Required work: Output the whole listing below. Keep it exact.

Provided data:
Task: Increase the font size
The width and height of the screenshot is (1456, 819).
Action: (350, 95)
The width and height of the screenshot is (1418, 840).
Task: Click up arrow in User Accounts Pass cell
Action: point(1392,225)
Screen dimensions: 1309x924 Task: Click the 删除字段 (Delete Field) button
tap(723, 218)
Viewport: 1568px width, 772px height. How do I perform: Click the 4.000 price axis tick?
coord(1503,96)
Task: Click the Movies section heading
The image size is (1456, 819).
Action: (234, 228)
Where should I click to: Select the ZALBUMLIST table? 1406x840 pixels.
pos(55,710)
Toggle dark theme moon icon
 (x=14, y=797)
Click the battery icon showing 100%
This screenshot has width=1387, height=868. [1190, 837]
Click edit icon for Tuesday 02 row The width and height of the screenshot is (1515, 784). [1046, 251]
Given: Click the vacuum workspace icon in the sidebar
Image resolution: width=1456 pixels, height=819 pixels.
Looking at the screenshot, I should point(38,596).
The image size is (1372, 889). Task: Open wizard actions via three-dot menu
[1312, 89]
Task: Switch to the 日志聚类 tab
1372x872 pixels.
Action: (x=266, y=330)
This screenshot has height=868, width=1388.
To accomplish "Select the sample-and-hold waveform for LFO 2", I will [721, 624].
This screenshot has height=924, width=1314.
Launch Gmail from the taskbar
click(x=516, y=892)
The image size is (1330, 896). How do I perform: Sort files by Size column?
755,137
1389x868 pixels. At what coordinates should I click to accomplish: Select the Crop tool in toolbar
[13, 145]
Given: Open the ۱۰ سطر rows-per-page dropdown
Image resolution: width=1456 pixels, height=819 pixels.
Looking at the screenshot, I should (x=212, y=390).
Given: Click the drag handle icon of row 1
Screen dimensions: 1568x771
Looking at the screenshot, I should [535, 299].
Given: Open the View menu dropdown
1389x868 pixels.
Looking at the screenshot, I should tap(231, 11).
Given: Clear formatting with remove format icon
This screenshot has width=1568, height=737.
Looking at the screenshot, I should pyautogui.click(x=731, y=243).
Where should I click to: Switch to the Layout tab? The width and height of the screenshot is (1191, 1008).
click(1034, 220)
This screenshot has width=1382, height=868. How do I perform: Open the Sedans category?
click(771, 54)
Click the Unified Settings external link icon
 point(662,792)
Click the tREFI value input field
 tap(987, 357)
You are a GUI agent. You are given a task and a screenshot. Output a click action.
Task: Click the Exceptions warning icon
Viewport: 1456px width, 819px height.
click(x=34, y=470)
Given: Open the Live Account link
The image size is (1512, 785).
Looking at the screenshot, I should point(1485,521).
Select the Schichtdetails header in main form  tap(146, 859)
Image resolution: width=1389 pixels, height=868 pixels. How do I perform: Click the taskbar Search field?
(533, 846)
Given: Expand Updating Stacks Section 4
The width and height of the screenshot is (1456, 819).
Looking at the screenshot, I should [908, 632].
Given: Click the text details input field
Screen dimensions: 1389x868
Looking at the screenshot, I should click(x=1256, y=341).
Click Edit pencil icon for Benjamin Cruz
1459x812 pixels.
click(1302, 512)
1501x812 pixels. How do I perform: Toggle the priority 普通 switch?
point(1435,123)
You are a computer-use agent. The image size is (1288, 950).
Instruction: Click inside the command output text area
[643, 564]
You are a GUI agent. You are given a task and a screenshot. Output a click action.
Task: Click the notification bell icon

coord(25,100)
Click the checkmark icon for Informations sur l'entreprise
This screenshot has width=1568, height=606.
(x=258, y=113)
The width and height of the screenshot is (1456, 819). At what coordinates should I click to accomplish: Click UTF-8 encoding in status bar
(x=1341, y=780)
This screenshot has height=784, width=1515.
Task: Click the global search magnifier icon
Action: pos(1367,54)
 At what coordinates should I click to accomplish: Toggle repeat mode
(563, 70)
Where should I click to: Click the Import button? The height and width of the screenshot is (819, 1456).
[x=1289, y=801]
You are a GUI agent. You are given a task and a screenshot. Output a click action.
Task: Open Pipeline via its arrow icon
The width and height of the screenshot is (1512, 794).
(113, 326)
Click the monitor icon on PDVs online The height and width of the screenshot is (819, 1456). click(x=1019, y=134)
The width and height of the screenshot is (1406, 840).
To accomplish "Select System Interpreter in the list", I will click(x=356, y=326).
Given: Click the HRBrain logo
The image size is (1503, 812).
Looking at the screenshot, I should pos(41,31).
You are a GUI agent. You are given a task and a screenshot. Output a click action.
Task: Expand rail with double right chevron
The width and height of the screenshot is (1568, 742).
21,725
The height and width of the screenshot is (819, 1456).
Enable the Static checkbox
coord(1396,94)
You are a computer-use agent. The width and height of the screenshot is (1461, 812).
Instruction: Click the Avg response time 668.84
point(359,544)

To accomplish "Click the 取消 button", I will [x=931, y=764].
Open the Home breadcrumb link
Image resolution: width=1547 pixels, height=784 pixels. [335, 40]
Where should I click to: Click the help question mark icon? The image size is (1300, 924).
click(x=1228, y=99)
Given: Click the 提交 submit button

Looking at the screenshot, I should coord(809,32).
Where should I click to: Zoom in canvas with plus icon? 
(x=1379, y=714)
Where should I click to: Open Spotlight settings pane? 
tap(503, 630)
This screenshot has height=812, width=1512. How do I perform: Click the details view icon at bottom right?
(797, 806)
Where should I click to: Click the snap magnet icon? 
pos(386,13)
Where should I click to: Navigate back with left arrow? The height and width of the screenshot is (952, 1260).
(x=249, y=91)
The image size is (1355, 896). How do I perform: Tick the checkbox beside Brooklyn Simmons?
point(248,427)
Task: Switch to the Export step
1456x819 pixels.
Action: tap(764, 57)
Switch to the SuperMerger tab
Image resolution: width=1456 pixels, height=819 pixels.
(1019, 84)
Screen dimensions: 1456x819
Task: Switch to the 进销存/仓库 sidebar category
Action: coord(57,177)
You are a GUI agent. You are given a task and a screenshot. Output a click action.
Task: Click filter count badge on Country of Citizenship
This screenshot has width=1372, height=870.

Task answer:
Task: Increase the font size
The width and height of the screenshot is (1456, 819).
Action: (350, 95)
The width and height of the screenshot is (1418, 840).
Task: Click up arrow in User Accounts Pass cell
Action: point(1392,225)
Screen dimensions: 1309x924 Task: Click the 删除字段 (Delete Field) button
tap(723, 218)
Viewport: 1568px width, 772px height. How do I perform: Click the 4.000 price axis tick?
coord(1503,96)
Task: Click the Movies section heading
The image size is (1456, 819).
Action: (234, 228)
Where should I click to: Select the ZALBUMLIST table? 1406x840 pixels.
pos(55,710)
Toggle dark theme moon icon
 (x=14, y=797)
Click the battery icon showing 100%
This screenshot has width=1387, height=868. [1190, 837]
Click edit icon for Tuesday 02 row The width and height of the screenshot is (1515, 784). [1046, 251]
Given: Click the vacuum workspace icon in the sidebar
Image resolution: width=1456 pixels, height=819 pixels.
Looking at the screenshot, I should point(38,596).
The image size is (1372, 889). Task: Open wizard actions via three-dot menu
[1312, 89]
Task: Switch to the 日志聚类 tab
1372x872 pixels.
Action: (x=266, y=330)
This screenshot has height=868, width=1388.
To accomplish "Select the sample-and-hold waveform for LFO 2", I will [721, 624].
This screenshot has height=924, width=1314.
Launch Gmail from the taskbar
click(x=516, y=892)
The image size is (1330, 896). How do I perform: Sort files by Size column?
755,137
1389x868 pixels. At what coordinates should I click to accomplish: Select the Crop tool in toolbar
[13, 145]
Given: Open the ۱۰ سطر rows-per-page dropdown
Image resolution: width=1456 pixels, height=819 pixels.
Looking at the screenshot, I should (x=212, y=390).
Given: Click the drag handle icon of row 1
Screen dimensions: 1568x771
Looking at the screenshot, I should [535, 299].
Given: Open the View menu dropdown
1389x868 pixels.
Looking at the screenshot, I should tap(231, 11).
Given: Clear formatting with remove format icon
This screenshot has width=1568, height=737.
Looking at the screenshot, I should pyautogui.click(x=731, y=243).
Where should I click to: Switch to the Layout tab? The width and height of the screenshot is (1191, 1008).
click(1034, 220)
This screenshot has width=1382, height=868. How do I perform: Open the Sedans category?
click(771, 54)
Click the Unified Settings external link icon
 point(662,792)
Click the tREFI value input field
 tap(987, 357)
You are a GUI agent. You are given a task and a screenshot. Output a click action.
Task: Click the Exceptions warning icon
Viewport: 1456px width, 819px height.
click(x=34, y=470)
Given: Open the Live Account link
The image size is (1512, 785).
Looking at the screenshot, I should point(1485,521).
Select the Schichtdetails header in main form  tap(146, 859)
Image resolution: width=1389 pixels, height=868 pixels. How do I perform: Click the taskbar Search field?
(533, 846)
Given: Expand Updating Stacks Section 4
The width and height of the screenshot is (1456, 819).
Looking at the screenshot, I should [908, 632].
Given: Click the text details input field
Screen dimensions: 1389x868
Looking at the screenshot, I should click(x=1256, y=341).
Click Edit pencil icon for Benjamin Cruz
1459x812 pixels.
click(1302, 512)
1501x812 pixels. How do I perform: Toggle the priority 普通 switch?
point(1435,123)
You are a computer-use agent. The image size is (1288, 950).
Instruction: Click inside the command output text area
[643, 564]
You are a GUI agent. You are given a task and a screenshot. Output a click action.
Task: Click the notification bell icon

coord(25,100)
Click the checkmark icon for Informations sur l'entreprise
This screenshot has width=1568, height=606.
(x=258, y=113)
The width and height of the screenshot is (1456, 819). At what coordinates should I click to accomplish: Click UTF-8 encoding in status bar
(x=1341, y=780)
This screenshot has height=784, width=1515.
Task: Click the global search magnifier icon
Action: pos(1367,54)
 At what coordinates should I click to accomplish: Toggle repeat mode
(563, 70)
Where should I click to: Click the Import button? The height and width of the screenshot is (819, 1456).
[x=1289, y=801]
You are a GUI agent. You are given a task and a screenshot. Output a click action.
Task: Open Pipeline via its arrow icon
The width and height of the screenshot is (1512, 794).
(113, 326)
Click the monitor icon on PDVs online The height and width of the screenshot is (819, 1456). click(x=1019, y=134)
The width and height of the screenshot is (1406, 840).
To accomplish "Select System Interpreter in the list", I will click(x=356, y=326).
Given: Click the HRBrain logo
The image size is (1503, 812).
Looking at the screenshot, I should pos(41,31).
You are a GUI agent. You are given a task and a screenshot. Output a click action.
Task: Expand rail with double right chevron
The width and height of the screenshot is (1568, 742).
21,725
The height and width of the screenshot is (819, 1456).
Enable the Static checkbox
coord(1396,94)
You are a computer-use agent. The width and height of the screenshot is (1461, 812).
Instruction: Click the Avg response time 668.84
point(359,544)

To accomplish "Click the 取消 button", I will [x=931, y=764].
Open the Home breadcrumb link
Image resolution: width=1547 pixels, height=784 pixels. [335, 40]
Where should I click to: Click the help question mark icon? The image size is (1300, 924).
click(x=1228, y=99)
Given: Click the 提交 submit button

Looking at the screenshot, I should coord(809,32).
Where should I click to: Zoom in canvas with plus icon? 
(x=1379, y=714)
Where should I click to: Open Spotlight settings pane? 
tap(503, 630)
This screenshot has height=812, width=1512. How do I perform: Click the details view icon at bottom right?
(797, 806)
Where should I click to: Click the snap magnet icon? 
pos(386,13)
Where should I click to: Navigate back with left arrow? The height and width of the screenshot is (952, 1260).
(x=249, y=91)
The image size is (1355, 896). How do I perform: Tick the checkbox beside Brooklyn Simmons?
point(248,427)
Task: Switch to the Export step
1456x819 pixels.
Action: tap(764, 57)
Switch to the SuperMerger tab
Image resolution: width=1456 pixels, height=819 pixels.
(1019, 84)
Screen dimensions: 1456x819
Task: Switch to the 进销存/仓库 sidebar category
Action: coord(57,177)
You are a GUI agent. You are given a task and a screenshot. Output a click action.
Task: Click filter count badge on Country of Citizenship
This screenshot has width=1372, height=870.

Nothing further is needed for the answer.